Lucretius Today Podcast Episode 30 – Only A Limited Number of Combinations of Atoms Is Possible

Listen to “Episode 030 – Only A Limited Number of Combinations Of Atoms Is Possible”

I am your host Cassius, and together with my panelists from the EpicureanFriends.com forum, we’ll walk you through the six books of Lucretius’ poem, and discuss how Epicurean philosophy can apply to you today. Be aware that none of us are professional philosophers, and everyone here is a self-taught Epicurean. We encourage you to study Epicurus for yourself, and we suggest the best place to start is the book, “Epicurus and His Philosophy” by Canadian professor Norman DeWitt.

Before we start, here are three ground rules.

First: Our aim is to bring you an accurate presentation of classical Epicurean philosophy as the ancient Epicureans understood it, which may or may not agree with what you here about Epicurus at other places today.

Second: We aren’t talking about Lucretius with the goal of promoting any modern political perspective. Epicurus must be understood on his own, and not in terms of competitive schools which may seem similar to Epicurus, but are fundamentally different and incompatible, such as Stoicism, Humanism, Buddhism, Taoism, Atheism, and Marxism.

Third: The essential base of Epicurean philosophy is a fundamental view of the nature of the universe. When you read the words of Lucretius you will find that Epicurus did not teach the pursuit of virtue or of luxury or of simple living. or science, as ends in themselves, but rather the pursuit of pleasure. From this perspective it is feeling which is the guide to life, and not supernatural gods, idealism, or virtue ethics. And as important as anything else, Epicurus taught that there is no life after death, and that any happiness we will ever have must come in THIS life, which is why it is so important not to waste time in confusion.

Now let’s join the discussion with today’s text:

But to return, we see the wooly sheep, the warlike breed of horses, and horned bulls, living under the same covert of the sky, grazing together in the same field, and quenching their thirst in the same stream of water; yet they are each of a different species, and retain the nature of their sires, and every kind imitates the dispositions of the race from which they came, so different is the nature of the seeds in every herb, so various are the principles of the water in every stream. Now though blood, bones, veins, heat, moisture, bowels, nerves, go to the formation of every animal, yet of what variety of figures, widely different in themselves, do their seeds consist?

And then all bodies that are combustible, and burnt by fire, if they agree on nothing else, yet discharge from themselves such parts, by which they spread about their flame and light; from whence they raise sparkles, and scatter their embers all abroad. So if you examine other things by the same rule, you will find seeds of different kind lie concealed in all bodies within, and show themselves of a different figure.
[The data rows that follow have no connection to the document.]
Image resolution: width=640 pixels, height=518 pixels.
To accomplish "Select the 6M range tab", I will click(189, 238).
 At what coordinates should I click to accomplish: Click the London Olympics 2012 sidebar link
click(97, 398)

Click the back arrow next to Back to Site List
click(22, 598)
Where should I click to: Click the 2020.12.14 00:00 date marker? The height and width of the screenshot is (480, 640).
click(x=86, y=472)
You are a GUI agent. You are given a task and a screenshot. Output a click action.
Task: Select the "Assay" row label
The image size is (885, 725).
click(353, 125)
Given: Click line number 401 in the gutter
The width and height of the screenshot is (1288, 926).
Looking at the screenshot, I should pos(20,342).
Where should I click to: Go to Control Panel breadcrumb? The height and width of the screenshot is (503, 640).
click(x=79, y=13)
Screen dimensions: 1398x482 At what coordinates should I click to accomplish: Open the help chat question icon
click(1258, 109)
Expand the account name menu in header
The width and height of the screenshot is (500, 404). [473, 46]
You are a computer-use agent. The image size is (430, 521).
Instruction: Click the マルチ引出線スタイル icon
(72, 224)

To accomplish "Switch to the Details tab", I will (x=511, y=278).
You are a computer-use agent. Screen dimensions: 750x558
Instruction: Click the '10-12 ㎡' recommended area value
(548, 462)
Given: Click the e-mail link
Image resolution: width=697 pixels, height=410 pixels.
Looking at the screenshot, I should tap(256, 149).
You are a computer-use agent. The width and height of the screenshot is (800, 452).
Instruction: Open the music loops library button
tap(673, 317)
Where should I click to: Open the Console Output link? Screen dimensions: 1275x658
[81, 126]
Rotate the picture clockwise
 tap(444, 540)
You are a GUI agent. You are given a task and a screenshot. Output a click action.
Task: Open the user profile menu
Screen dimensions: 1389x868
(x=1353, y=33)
Lastly, you observe many things that emit both smell and taste, especially those victims you offer when your mind is religiously moved for something you have unjustly acquired. These sensations, therefore, must be raised by seeds of different figure; for smell pierces through pores where taste can find no passage. The juice likewise, and the taste of things, affect the sense by proper organs, to convince that their seeds vary in their figure. Principles therefore of various shape make up every particular mass, and things in general are composed of mingled seeds; for, in these verses of mine, you may all along observe that many letters are common to many words, and yet you must confess, that some verses and some words consist of very different letters, not because the number of letters are few, or no two words are formed of the same letters, but because every verse and every word is composed of letters altogether different. So, though the same principles are common to many things, yet the things may remain very different among themselves; and it may properly enough be said that men, and fruits, and pleasant trees are made up of different seeds.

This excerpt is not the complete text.